Обычно в таких случаях режиссер действительно показывает в “чистом виде” свою беспомощность создать правду трепетной жизни человеческой массы, заменяя эту жизнь “организованной беготней” вымуштрованных, безликих пешек, которые строятся в “эффектные” мизансцены, лихо дерутся на сцене, если этого требует пьеса, но бессильны создать органическую жизнь массы, состоящей из многообразных характеров.

Это режиссерское бессилие проистекает из неумения работать с исполнителями народной сцены — молодыми актерами, и притом так работать, как если бы они играли самые главные роли в пьесе. Чем богаче и свободнее полет режиссерской фантазии, тем больше мы обязаны заразить и увлечь своим замыслом творческое воображе­ние актерского коллектива, развязать его инициативу, чтобы он стал соавтором замысла спектакля. Замысел, в конечном счете, всегда должен быть общим замыслом ре­жиссера и актера.

Теперь полезнее будет несколько подробнее рассмотреть работу над народной сценой. Возьмем “Выборы в Учредительное собрание” в пьесе “Виринея”. Картина выборов концентрирует в себе основ­ную мысль пьесы — это пробуждение революционного сознания трудового крестьянства, по-хозяйски потянувшегося к вла­сти в деревне.

Сцена выборов в Учредительное собрание идет под знаком немед­ленного “замирения” на фронте и получения “землицы для мужика”.

В пьесе Л. Сейфуллиной, сделанной из ее же повести, заложен огромный темперамент. “Выборы” — это кульминационный пункт разгоревшихся политических страстей. У меня, молодого режиссе­ра, ставившего спектакль в III студии МХАТ (ныне театр имени Евг. Вахтангова), эта картина возникла в образе разбушевавшегося народного моря. Пришла в движение огромная крестьянская, масса, и эту стихию направляет и организует Павел Суслов, первый большевик на деревне.

Я настолько был увлечен стихией крестьянского пробуждения, жизненными образами, талантом автора, метким и характеризующим людей языком, что не хотел первое время оглядываться на реальные возможности, какими располагала тогда студия. Сцена была кро­шечной, для реализации всех народных сцен у режиссера было восемнадцать-двадцать человек, не более.

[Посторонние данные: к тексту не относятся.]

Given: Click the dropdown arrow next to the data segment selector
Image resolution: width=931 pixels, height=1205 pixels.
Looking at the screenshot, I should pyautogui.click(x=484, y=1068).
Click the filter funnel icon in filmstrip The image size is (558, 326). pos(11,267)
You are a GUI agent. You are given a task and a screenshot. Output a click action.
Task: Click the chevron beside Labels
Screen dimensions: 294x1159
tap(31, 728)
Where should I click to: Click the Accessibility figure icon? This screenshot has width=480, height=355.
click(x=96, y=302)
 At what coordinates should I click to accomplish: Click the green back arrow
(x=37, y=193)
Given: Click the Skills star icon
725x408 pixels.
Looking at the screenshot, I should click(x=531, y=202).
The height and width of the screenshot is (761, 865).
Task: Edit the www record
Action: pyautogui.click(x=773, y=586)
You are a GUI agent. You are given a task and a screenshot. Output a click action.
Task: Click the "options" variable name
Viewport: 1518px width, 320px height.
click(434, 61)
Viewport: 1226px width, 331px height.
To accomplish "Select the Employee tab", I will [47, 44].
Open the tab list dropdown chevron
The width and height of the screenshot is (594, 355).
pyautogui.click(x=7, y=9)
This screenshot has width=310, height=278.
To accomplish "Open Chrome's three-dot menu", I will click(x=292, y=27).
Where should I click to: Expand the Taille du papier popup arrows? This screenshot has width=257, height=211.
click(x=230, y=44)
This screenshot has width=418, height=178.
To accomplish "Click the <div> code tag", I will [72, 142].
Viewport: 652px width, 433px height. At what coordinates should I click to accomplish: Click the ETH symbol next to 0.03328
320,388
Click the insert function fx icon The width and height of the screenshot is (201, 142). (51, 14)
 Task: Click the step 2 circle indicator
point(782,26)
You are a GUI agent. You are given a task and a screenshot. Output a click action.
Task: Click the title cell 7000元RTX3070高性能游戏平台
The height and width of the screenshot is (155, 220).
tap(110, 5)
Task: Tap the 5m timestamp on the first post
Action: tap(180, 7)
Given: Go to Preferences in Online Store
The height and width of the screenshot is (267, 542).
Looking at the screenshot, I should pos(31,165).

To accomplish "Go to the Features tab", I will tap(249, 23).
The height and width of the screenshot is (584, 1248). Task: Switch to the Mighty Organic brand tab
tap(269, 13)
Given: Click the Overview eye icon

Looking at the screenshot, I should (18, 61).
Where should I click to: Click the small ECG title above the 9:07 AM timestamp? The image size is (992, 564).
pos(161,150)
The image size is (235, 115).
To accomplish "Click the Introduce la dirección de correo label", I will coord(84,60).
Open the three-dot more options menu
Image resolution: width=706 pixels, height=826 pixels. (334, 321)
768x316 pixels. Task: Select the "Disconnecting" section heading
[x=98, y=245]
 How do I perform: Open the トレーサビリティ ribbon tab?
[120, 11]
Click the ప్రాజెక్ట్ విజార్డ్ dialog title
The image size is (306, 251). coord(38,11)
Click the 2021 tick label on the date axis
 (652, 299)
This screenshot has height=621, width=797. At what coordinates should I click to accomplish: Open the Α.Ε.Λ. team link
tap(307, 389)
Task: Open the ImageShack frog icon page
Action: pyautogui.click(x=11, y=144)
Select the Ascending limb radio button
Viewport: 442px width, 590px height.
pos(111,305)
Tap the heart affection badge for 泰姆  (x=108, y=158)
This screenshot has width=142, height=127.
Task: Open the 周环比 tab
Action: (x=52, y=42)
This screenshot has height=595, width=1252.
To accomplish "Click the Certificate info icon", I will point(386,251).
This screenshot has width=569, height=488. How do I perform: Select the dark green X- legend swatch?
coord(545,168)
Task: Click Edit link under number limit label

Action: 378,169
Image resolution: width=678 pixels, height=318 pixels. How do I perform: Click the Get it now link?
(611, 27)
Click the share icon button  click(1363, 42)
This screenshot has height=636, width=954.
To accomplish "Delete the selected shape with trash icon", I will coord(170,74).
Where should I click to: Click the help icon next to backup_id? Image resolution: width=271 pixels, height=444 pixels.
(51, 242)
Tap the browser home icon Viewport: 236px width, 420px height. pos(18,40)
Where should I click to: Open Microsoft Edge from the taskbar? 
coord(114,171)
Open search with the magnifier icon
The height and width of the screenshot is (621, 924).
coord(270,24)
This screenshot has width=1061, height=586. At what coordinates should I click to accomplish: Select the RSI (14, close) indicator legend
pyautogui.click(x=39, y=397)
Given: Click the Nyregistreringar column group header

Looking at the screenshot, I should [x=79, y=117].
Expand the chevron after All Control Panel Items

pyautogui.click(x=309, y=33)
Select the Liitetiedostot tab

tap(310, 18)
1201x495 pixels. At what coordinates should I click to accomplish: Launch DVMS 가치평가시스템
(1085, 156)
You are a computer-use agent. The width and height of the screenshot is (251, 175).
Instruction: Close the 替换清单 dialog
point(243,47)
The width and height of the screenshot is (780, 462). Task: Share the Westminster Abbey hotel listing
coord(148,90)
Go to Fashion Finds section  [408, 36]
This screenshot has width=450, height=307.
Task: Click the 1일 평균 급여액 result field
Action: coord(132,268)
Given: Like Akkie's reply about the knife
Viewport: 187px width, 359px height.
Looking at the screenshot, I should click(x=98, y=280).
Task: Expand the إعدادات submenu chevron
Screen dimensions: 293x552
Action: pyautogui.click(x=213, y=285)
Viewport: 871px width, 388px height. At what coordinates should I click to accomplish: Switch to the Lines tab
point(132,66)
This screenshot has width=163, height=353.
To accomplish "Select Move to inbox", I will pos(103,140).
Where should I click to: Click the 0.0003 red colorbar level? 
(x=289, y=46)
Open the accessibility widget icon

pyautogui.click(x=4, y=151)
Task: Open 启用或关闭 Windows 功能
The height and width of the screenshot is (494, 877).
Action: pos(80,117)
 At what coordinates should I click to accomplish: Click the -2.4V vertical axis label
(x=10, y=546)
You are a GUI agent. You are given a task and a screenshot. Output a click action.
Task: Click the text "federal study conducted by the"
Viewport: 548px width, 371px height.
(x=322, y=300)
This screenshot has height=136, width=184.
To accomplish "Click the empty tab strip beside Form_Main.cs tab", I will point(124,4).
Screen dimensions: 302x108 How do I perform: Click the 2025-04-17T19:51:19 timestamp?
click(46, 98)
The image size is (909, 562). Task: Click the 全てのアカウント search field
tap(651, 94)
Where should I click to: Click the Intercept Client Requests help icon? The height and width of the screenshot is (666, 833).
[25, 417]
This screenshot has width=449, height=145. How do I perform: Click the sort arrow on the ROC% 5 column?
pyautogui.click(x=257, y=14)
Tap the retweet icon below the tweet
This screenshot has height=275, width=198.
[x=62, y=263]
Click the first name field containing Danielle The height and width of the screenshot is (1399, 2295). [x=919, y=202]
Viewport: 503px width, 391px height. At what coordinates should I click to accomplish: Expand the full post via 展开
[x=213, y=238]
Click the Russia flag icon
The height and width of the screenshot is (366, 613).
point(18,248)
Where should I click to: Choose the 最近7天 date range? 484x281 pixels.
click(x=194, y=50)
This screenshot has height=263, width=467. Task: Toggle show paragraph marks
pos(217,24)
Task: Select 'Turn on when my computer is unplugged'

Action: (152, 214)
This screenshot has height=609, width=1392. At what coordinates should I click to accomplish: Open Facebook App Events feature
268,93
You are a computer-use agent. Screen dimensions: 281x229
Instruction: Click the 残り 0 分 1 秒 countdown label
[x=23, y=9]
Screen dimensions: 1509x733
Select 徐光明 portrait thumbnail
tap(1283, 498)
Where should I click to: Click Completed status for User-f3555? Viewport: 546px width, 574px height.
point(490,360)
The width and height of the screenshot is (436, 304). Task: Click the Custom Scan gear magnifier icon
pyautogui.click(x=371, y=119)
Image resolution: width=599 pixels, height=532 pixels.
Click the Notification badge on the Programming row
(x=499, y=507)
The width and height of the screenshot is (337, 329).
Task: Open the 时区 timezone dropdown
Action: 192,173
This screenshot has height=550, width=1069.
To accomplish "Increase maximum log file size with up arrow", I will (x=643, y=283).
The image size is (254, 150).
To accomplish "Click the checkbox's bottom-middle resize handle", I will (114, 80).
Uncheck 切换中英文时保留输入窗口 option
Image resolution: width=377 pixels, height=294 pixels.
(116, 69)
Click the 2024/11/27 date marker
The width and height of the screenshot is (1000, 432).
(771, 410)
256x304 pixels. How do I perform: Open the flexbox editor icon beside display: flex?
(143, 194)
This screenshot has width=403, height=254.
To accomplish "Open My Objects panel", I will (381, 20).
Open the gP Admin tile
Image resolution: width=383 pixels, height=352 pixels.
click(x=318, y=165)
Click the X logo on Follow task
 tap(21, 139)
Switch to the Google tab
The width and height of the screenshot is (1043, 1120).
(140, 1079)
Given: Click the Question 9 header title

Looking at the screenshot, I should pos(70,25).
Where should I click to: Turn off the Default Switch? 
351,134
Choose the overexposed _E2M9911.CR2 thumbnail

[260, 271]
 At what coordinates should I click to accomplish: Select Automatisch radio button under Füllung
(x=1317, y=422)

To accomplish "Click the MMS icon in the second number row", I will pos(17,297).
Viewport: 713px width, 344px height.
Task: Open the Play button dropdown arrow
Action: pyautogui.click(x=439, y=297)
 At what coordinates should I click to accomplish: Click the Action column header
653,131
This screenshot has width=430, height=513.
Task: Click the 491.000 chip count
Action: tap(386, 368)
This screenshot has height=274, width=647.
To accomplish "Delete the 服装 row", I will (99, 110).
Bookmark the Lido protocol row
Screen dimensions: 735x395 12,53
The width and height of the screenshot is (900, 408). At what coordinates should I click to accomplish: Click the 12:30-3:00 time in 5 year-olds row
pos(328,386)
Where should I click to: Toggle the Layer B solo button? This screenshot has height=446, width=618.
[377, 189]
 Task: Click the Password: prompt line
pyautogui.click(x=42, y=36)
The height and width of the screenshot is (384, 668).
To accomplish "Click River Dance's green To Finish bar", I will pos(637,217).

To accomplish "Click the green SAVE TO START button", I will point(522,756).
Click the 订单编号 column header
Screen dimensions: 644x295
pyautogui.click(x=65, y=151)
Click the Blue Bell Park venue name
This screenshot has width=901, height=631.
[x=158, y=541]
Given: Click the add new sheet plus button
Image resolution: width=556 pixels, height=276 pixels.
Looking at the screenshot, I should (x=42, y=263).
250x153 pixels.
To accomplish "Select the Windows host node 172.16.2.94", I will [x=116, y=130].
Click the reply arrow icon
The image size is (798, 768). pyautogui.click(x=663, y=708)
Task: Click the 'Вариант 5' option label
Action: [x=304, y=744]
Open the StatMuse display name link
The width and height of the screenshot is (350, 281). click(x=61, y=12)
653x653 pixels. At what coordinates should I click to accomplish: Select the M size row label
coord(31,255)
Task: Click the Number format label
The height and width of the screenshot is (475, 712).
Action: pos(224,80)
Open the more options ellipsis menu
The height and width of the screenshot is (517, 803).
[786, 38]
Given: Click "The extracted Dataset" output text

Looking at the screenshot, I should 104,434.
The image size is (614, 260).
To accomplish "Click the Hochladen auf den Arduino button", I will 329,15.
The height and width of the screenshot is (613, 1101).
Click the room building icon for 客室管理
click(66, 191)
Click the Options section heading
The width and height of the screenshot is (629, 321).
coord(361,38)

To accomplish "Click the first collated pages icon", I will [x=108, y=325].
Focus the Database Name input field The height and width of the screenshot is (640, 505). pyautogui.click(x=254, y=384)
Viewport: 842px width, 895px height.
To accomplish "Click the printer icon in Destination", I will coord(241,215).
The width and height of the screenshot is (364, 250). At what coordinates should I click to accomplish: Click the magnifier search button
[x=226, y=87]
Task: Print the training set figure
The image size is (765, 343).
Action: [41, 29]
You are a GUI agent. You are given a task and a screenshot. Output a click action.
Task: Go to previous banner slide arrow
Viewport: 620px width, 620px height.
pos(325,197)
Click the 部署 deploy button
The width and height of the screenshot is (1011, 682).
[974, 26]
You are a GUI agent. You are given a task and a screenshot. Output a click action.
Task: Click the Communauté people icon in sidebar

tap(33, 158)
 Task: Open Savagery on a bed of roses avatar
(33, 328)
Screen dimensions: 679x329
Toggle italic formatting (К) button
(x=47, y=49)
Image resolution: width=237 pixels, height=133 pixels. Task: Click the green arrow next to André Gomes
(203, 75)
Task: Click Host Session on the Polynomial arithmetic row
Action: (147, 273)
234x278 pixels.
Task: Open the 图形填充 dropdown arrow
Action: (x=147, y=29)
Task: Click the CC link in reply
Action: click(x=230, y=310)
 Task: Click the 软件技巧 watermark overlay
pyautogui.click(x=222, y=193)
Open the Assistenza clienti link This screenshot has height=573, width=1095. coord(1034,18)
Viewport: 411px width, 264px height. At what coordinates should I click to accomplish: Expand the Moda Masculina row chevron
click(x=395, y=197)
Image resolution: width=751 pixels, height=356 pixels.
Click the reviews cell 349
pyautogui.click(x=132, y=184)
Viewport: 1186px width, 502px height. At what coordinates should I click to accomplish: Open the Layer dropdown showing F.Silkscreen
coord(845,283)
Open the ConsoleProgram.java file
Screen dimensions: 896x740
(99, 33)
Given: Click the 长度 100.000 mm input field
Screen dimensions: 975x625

Конечно, решение было найдено не сразу и не легко. Многие вечера и ночи просиживали мы с художником спектакля С. П. Иса­ковым у макета, чтобы втиснуть “народное море” в девятиметро­вую коробку нашей сцены и показать “море человеческих голов” двадцатью исполнителями. Решили мы эту задачу удовлетворительно только тогда, когда отказались объять необъятное, то есть когда пришли к фрагментарному показу народной массы, к показу ее отдельными уплотненными группами. Кроме того, эту картину выборов я не только увидел, но и услышал. Создать звуковое ощущение “людского моря” за пределами видимой сцены оказалось уже значительно легче.

В связи с найденным фрагментарным решением сцена условно делилась на три игровых плана.

На сцене была построена небольшая комната волостного правле­ния с урной для голосования. По уставу выборов лишнего народа здесь не должно быть, сюда входят только голосовать. Но зато в две­рях, естественно, образовывалась “пробка” из тех, кто идет голосо­вать, и тех, кто лишен права голосования. Изнутри, то есть со сцены, дверь держал писарь, и каждого идущего голосовать хватал за руку и буквально выдирал из толпы. Дверь являлась первым игро­вым планом.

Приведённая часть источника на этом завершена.